The opinion does not address the point that such uniform schemes of development contain more covenants than residential use and structure limitations. If this decision stands, subdivision communities formed as recently as 1990 are at risk of having their ability to collect assessments to fund street and common element repairs stripped without notice. Farm animals and noxious activities will no longer be proscribed unless by governmental ordinance.
The opinion assures us that a property owner can avail themselves of the right to preserve the restrictions under N.C.G.S. Section 47B-4. Unfortunately, if this decision stands, all rights already extinguished under it will have been cut off without prior notice and with most unaware. There is no way under the statute to revive them, including ones stripped by deeds made as recently as 1991 failing to recite the restriction. In order to be aware of the right, a lot owner will have to have been advised of the issue, which seems highly unlikely to have occurred, and the homeowner would have to commence a timely title search of every lot in the subdivision to determine whether the Act applies which would be prohibitively expensive. There seems little doubt that before this opinion, few attorneys would have thought to counsel their clients on the issue.

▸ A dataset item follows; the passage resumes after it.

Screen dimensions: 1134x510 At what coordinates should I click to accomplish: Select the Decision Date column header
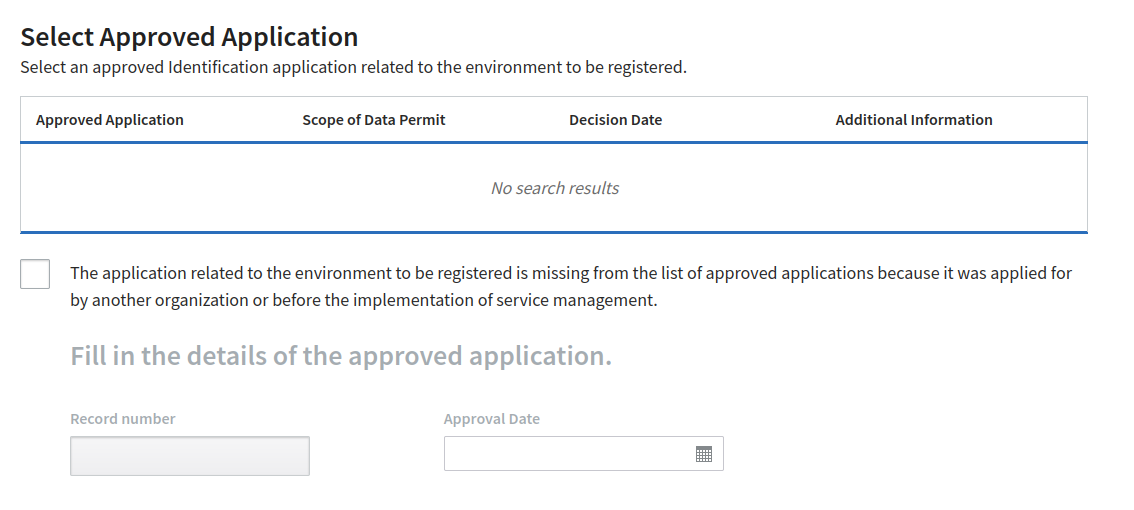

Of further concern, it may be argued that a "clear and plain" reading of N.C.G.S. Section 47B-4 would suggest that in order to preserve their enforcement rights, every lot owner in a subdivision and every Owner's Association would have to timely record a compliant notice to every other lot owner in lieu of doing a title search for every lot to determine who might be in default. Nothing in the subsection explicitly spreads its protection among all lot owners by one owner's filing. It hardly seems likely that Legislature intend valuable rights to be so easily stripped and be so difficult to preserve.
To complicate matters, if the decisions stands and should the legislature deem it necessary to clarify its intent by revising the statute, all stripped provisions will not be able to be revived by the new legislation. Needless to say it is reasonable to expect that if this decision stands it will likely generate much more litigation than existed before, contrary to what the opinion supposes. It iseems highly likely that title insurers will continue to take exception to the covenants in their title policies, leaving the owners no option but seek declaratory judgments if they wish or need to eliminate the exception.